*WHAT IS EXPECTED:*
Please give the records below again in full, exactly, with the images left out.
** Opening RECORDS PROVIDED block **
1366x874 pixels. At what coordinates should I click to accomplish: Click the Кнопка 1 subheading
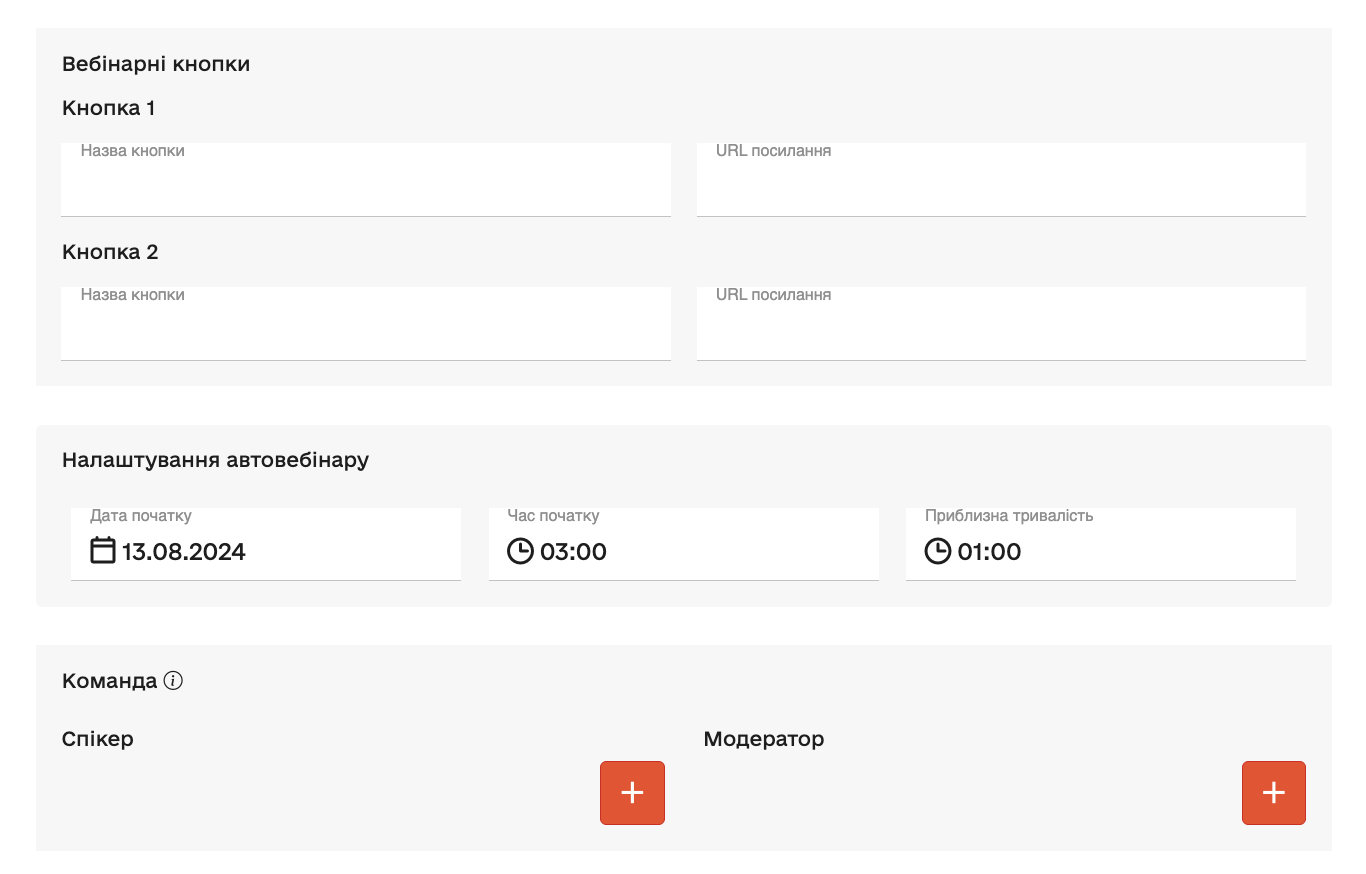click(x=108, y=108)

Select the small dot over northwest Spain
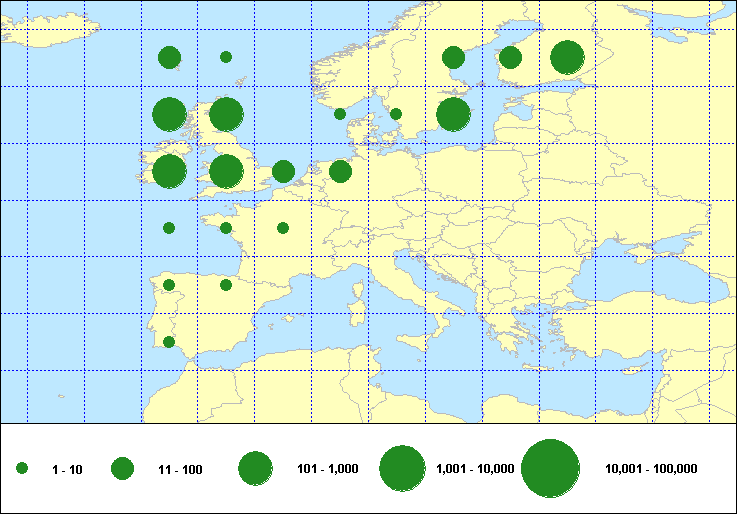tap(169, 285)
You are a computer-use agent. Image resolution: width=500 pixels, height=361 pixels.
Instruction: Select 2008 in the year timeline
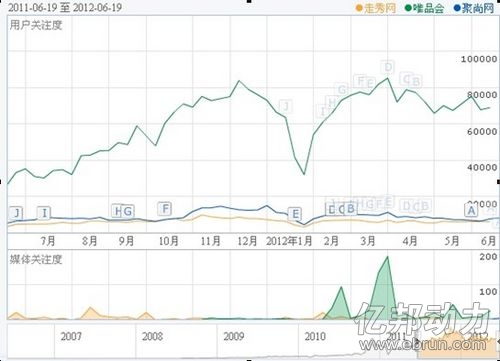pos(152,336)
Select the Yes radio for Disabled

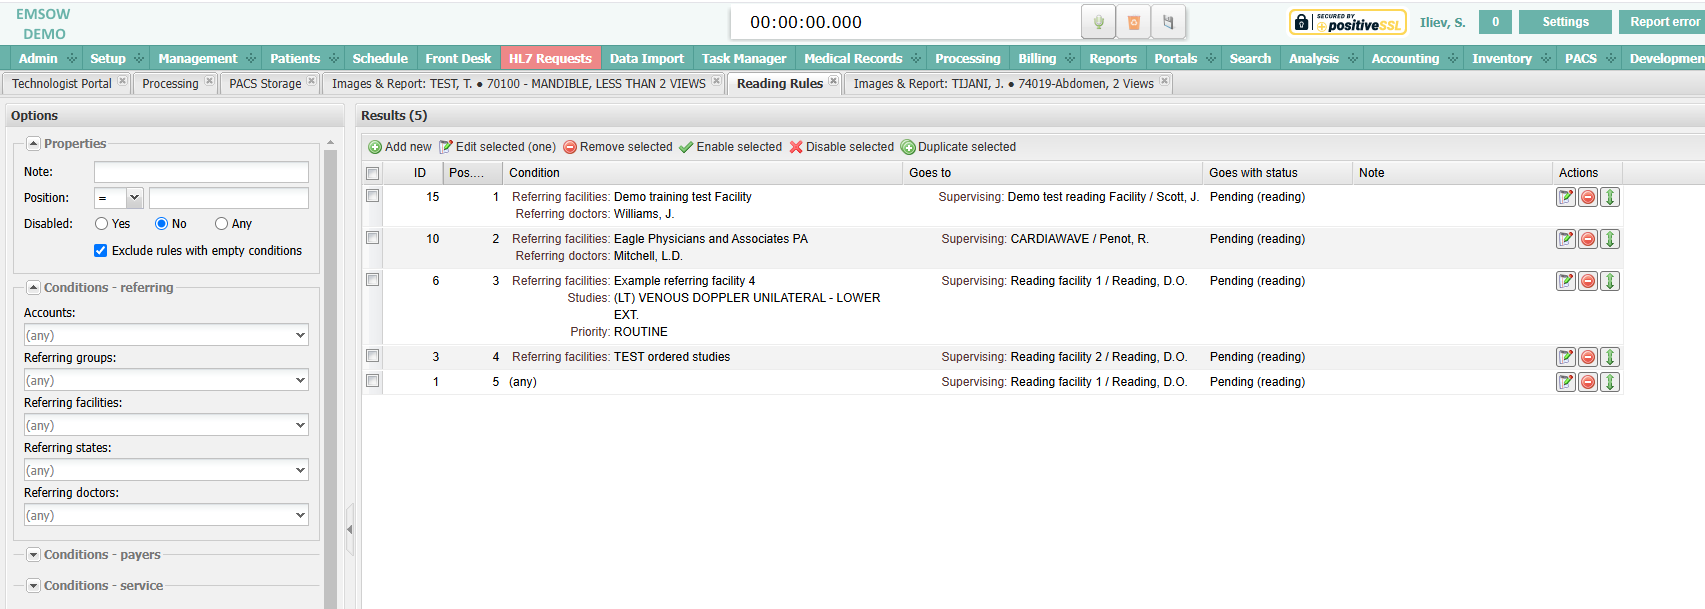pyautogui.click(x=102, y=224)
** Closing RECORDS PROVIDED block **
*ANSWER TO THE PROBLEM:*
1366x874 pixels. At what coordinates should I click to accomplish: Click the Кнопка 1 subheading
click(x=108, y=108)

Select the small dot over northwest Spain
tap(169, 285)
You are a computer-use agent. Image resolution: width=500 pixels, height=361 pixels.
Instruction: Select 2008 in the year timeline
pos(152,336)
Select the Yes radio for Disabled

pyautogui.click(x=102, y=224)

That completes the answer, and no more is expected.